It has long been known that natural selection should drive species to optimize energy intake per unit effort or time. This selection can lead to patterns of strong matching between consumer and resource traits. For example, birds often optimize their energy intake by eating the largest possible fruits that can fit easily in their beaks with little handling. However, higher environmental stress and energetic demands could theoretically alter the pressure to optimize diet.

Based on this idea, a team of researchers from around the world - including Carine Emer, from the Rio de Janeiro Botanical Garden - tested the hypothesis that birds can vary their consumption of fruits that are close to the size of their beaks in challenging conditions, such as near the limits of their range. To do this, the team relied on a multi-continental dataset of interactions between birds and the fruit species they consume. This dataset covered a wide variety of environments, from tropical and temperate forests to savannas and mountainous regions. Interactions between birds and fruit are particularly interesting because of their association with seed dispersal, a mutualism essential for the survival and spread of many plant species.

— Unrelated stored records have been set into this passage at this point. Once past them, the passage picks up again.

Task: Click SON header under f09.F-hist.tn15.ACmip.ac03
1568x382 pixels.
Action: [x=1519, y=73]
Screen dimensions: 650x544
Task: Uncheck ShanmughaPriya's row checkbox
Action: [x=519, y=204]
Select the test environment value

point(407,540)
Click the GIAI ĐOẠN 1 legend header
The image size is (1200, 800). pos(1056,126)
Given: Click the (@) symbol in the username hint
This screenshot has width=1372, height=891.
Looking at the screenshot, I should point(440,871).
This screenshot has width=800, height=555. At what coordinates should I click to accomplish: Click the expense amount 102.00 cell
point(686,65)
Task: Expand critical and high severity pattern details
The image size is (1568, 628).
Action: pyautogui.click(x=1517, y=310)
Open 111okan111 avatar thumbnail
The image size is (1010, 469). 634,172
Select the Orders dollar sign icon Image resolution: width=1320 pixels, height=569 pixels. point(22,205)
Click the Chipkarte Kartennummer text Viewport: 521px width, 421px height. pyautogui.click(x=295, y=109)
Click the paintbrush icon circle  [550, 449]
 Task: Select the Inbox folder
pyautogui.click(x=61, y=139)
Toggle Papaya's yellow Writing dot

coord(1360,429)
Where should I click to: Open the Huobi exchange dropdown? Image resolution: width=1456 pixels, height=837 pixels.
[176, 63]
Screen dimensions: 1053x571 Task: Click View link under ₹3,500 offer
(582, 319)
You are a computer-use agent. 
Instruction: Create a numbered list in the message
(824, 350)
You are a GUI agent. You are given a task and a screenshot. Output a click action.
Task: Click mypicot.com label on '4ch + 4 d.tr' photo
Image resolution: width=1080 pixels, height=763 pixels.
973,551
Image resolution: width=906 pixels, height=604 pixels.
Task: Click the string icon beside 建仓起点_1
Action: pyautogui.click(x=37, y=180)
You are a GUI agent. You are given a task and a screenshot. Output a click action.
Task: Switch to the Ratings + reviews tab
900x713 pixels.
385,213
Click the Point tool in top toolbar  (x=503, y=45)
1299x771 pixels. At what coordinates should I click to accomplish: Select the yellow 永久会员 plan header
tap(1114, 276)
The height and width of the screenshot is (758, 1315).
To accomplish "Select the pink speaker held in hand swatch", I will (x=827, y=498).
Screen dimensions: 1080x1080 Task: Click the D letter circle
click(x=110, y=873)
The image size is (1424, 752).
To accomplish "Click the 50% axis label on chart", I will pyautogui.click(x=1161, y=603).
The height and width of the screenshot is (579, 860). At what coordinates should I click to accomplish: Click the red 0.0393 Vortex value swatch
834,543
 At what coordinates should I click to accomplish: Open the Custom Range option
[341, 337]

The researchers found that birds more frequently consumed closely size-matched fruits near their geographic range limits, a pattern that was strong for birds with a highly frugivorous diet, but absent for bird species that rarely consume fruits. This result suggests that the pressure to optimize diet may increase under stressful conditions, such that frugivorous birds could be forced to optimize their diet to the most profitable, closely size-matched fruits near their range edges. Importantly, birds that rarely consume fruits can optimize energy intake by consuming alternative food items, which may explain why these species did not show the same trend as those that strongly rely on fruits as a food resource.

The findings of this research contribute to our understanding on how species interactions respond to global changes. This knowledge is especially important as global changes are predicted to cause range shifts and contractions, forcing many populations to live near or outside their historic range limits.

Access the original article.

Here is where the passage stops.